__Exercise objective__
Every line in the records below between the one holding "Task: Select the 流动众贷 menu item" and the one holding "Task: Click the", inclusive, is to be set down exactly; all other lines are to be left out.

__Exercise data__
• • • • •

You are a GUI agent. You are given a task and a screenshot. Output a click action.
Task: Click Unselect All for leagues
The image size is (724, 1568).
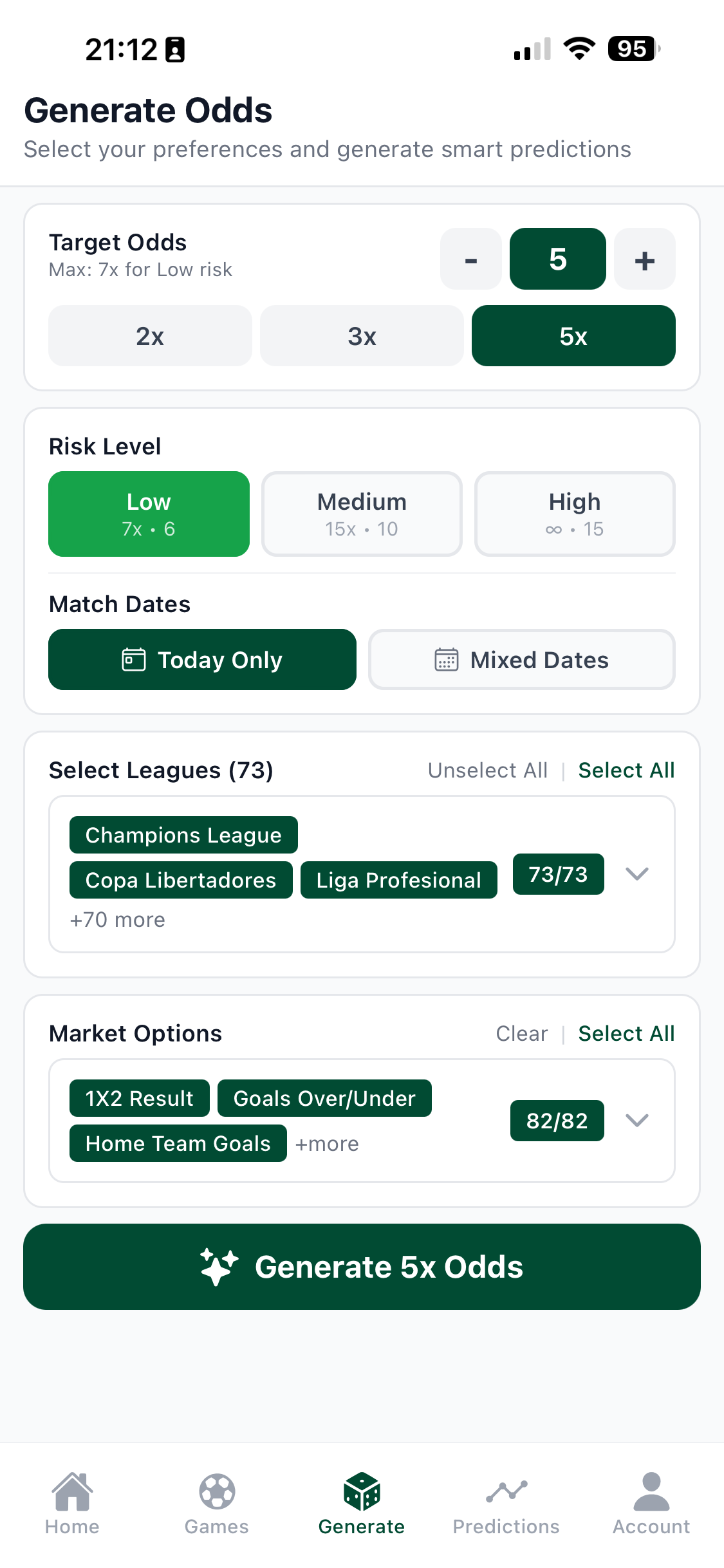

• • • • •

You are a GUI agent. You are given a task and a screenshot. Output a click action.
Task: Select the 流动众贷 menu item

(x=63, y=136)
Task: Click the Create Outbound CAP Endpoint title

• • • • •

__Solution to the exercise__
Task: Select the 流动众贷 menu item

(x=63, y=136)
Task: Click the Create Outbound CAP Endpoint title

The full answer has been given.